Socialisti: quattro sí e un no il 24 settembre

Il comitato PS: Pierre Aeby, Marlyse Dormond, Dieter Hafner, Jean-François Steiert - da sinistra a destra Keystone

Il comitato centrale dei socialisti, riunito a Berna, ha deciso le raccomandazioni per le votazioni federali del 24 settembre. Sì ai tre quesiti energetici e al referendum costruttivo. No invece all'iniziativa antistranieri.

Questo contenuto è stato pubblicato il 24 giugno 2000 - 17:43

Il comitato centrale si è espresso a favore dell'iniziativa solare e del suo controprogetto diretto che istituisce una tassa sulle energie non rinnovabili come la benzina e l'olio da riscaldamento. In particolare raccomanda di dare la priorità all'iniziativa nella domanda sussidiaria. Il PS appoggia inoltre il controprogetto all'iniziativa «Energia e ambiente», ritirata il 21 marzo scorso, denominato «norma costituzionale di base».

«L'iniziativa solare, la tassa sulle energie non rinnovabili e la norma di base per una riforma fiscale ecologica sono necessarie per affrontare le sfide del futuro sul mercato del lavoro e nelle questioni ambientali», ha affermato il consigliere nazionale Rudolf Strahm. In più - ha aggiunto - facilitano l'ingresso sul mercato liberalizzato dell'elettricità.

L'iniziativa solare (che prevede una tassa di 0,5 centesimi per kWh) e il suo controprogetto diretto (che ne prevede una di 0,3) costano in media il prezzo di un caffè per persona al mese, ha sottolineato Strahm. E ciò - ha precisato - a fronte di un risparmio di 10-15 franchi entro il 2010 realizzabile con gli investimenti in nuove tecniche energetiche.

La cosiddetta «norma di base», volta ad istituire una tassa energetica i cui ricavi annui ridurrebbero gli oneri salariali, arricchirebbe una famiglia di circa 225 franchi all'anno, ha sottolineato Strahm. A favore di questa tassa di 2 centesimi per kWh si sarebbe formata una «incredibilmente ampia alleanza» tra cantoni con impianti idroelettrici, industrie, sindacati e associazioni ambientaliste.

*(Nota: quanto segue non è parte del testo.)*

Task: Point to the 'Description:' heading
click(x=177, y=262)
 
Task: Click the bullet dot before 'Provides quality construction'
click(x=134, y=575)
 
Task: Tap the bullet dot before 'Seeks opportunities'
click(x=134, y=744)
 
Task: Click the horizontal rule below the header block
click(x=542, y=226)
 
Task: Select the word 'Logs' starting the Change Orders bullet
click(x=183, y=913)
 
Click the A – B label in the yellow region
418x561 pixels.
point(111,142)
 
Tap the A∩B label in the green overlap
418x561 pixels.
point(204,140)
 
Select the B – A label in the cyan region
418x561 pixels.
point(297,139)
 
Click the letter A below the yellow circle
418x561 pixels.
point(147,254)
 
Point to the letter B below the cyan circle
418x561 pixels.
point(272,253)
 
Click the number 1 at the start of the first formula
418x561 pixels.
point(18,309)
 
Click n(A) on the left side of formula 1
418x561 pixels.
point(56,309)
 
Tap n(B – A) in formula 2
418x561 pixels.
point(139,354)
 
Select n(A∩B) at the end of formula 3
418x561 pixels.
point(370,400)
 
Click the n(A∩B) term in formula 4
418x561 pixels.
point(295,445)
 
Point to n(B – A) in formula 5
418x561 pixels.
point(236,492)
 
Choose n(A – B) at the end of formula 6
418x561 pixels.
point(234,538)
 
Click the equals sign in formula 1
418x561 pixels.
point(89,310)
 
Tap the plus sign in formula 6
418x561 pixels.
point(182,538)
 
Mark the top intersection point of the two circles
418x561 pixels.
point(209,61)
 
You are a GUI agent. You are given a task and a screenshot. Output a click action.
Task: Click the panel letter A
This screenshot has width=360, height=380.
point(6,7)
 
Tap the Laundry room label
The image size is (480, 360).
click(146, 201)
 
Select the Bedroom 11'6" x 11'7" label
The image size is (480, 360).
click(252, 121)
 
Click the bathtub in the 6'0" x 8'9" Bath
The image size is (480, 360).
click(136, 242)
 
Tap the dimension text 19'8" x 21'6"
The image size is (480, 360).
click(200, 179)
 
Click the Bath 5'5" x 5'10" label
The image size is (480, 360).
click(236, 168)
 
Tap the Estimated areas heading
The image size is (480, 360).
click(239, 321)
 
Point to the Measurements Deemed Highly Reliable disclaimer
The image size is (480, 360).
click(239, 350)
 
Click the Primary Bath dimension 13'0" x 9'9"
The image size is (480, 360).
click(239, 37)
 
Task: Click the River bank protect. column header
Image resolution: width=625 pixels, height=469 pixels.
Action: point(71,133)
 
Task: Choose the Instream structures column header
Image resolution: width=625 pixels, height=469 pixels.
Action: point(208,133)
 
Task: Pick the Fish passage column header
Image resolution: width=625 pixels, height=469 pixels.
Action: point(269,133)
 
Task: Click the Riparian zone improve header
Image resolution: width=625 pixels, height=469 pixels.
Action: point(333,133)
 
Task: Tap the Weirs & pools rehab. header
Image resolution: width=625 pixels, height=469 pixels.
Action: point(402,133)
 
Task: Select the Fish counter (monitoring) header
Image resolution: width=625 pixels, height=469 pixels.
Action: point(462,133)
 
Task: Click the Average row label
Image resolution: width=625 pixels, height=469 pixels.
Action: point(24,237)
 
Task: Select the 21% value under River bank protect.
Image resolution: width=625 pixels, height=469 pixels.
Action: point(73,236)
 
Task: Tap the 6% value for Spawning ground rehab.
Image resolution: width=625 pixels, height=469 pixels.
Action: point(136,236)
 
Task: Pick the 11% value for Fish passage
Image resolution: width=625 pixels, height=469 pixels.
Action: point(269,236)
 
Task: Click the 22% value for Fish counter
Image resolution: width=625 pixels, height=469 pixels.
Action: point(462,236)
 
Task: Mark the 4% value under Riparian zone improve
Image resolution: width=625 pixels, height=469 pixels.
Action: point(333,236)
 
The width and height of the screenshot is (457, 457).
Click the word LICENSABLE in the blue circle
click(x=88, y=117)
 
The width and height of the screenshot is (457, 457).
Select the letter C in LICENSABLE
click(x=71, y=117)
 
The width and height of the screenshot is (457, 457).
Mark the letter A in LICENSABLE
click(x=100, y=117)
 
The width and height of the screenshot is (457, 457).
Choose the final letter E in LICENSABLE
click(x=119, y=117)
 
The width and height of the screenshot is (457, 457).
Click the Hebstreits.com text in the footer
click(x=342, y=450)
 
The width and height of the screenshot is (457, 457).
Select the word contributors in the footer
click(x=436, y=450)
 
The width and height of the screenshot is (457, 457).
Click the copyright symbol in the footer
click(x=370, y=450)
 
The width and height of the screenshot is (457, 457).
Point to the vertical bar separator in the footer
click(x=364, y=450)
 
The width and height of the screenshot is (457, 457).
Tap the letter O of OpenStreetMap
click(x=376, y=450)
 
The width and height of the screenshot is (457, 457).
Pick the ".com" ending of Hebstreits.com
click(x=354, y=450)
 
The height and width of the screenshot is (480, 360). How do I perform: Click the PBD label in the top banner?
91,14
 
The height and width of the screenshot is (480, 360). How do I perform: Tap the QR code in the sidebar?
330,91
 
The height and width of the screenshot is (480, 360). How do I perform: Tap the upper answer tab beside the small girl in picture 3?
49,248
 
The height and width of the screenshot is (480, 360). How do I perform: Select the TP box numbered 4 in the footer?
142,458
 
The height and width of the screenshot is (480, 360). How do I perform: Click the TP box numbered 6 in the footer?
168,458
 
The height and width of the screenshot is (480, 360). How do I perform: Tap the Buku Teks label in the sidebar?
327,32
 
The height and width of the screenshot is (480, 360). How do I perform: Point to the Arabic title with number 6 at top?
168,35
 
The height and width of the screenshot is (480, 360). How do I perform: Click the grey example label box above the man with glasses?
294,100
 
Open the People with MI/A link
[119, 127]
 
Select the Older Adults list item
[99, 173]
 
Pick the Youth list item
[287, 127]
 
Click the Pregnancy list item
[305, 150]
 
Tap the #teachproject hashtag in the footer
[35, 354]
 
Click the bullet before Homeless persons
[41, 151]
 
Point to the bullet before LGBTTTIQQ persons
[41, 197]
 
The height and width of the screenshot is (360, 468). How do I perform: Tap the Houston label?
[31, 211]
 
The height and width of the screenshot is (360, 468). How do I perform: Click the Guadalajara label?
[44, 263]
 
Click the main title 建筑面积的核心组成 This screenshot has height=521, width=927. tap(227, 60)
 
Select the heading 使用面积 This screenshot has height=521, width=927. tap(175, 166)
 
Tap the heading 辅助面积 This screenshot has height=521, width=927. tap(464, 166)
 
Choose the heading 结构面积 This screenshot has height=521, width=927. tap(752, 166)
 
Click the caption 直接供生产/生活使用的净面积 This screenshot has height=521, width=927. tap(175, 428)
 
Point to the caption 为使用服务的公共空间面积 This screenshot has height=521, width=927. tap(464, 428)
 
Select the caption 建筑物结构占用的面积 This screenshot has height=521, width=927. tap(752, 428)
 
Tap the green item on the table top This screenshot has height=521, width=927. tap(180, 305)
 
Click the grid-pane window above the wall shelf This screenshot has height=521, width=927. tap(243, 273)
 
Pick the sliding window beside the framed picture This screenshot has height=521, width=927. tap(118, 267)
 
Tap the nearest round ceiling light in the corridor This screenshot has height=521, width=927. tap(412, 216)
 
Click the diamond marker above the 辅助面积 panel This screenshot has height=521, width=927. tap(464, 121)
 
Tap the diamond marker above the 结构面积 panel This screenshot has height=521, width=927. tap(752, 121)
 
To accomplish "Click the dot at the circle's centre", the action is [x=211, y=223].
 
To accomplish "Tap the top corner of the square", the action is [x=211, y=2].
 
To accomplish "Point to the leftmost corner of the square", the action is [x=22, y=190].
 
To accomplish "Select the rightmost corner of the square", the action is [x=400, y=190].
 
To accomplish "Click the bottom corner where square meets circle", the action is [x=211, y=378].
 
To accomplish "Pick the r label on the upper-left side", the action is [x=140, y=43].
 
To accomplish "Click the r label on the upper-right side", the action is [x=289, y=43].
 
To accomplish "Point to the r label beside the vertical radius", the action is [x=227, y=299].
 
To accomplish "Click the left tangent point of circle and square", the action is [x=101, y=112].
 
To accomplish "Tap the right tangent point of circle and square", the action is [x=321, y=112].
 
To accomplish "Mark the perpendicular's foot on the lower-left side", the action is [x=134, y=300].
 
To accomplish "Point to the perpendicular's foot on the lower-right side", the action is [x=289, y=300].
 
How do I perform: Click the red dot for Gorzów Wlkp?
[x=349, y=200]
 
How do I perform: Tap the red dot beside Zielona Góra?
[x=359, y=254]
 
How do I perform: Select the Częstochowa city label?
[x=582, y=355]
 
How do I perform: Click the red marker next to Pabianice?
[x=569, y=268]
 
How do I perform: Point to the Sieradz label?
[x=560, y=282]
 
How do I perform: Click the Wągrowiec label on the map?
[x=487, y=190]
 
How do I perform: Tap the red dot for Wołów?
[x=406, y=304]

Come prevedibile, il comitato centrale ha deciso di approvare l'iniziativa popolare - lanciata dagli stessi socialisti - per l'introduzione del referendum costruttivo. Questo, contrariamente a quello tradizionale, offre la possibilità ai cittadini di respingere parte di un progetto, senza per questo bocciarlo interamente.

«Il nuovo diritto popolare favorisce le forze progressiste», ha detto la consigliera nazionale Susanne Leutenegger-Oberholzer. «È per questo motivo che incute timore allo schieramento borghese». Il referendum costruttivo - ha aggiunto - impedirebbe «pacchetti di legge ricattatori», «dilemmmi insolubili» e «alleanze ibride». Inoltre costringerebbe il Parlamento a elaborare migliori testi legislativi, privi di compromessi.

L'iniziativa «per una regolamentazione dell'immigrazione» è stata trattata velocemente dai vertici del PS che l'hanno respinta in blocco. «La richiesta di limitare la proporzione degli stranieri al 18 percento della popolazione è assolutamente arbitraria», ha detto la consigliera nazionale Vreni Hubmann. Il motivo dell'alto numero, peraltro relativo, degli stranieri non è da attribuire all'immigrazione, bensì alle norme sulla naturalizzazione, ha spiegato.

«Se in Svizzera valessero le stesse direttive vigenti nei Paesi confinanti», la quota di stranieri sarebbe del 7-8 percento ha spiegato la Hubmann. L'iniziativa avrebbe inoltre assurde conseguenze. La Svizzera dovrebbe costringere gli stranieri a uscire dal Paese «volontariamente», o vietare alle straniere di partorire su suolo elvetico.

Il comitato centrale socialista ha inoltre accolto senza opposizione una risoluzione che chiede al Consiglio federale di non abbandonare la partecipazione maggioritaria in Swisscom. Se il Parlamento accetterà di sperperare le azioni dell'ex-regia - si afferma nella risoluzione - i socialisti brandiranno l'arma del referendum.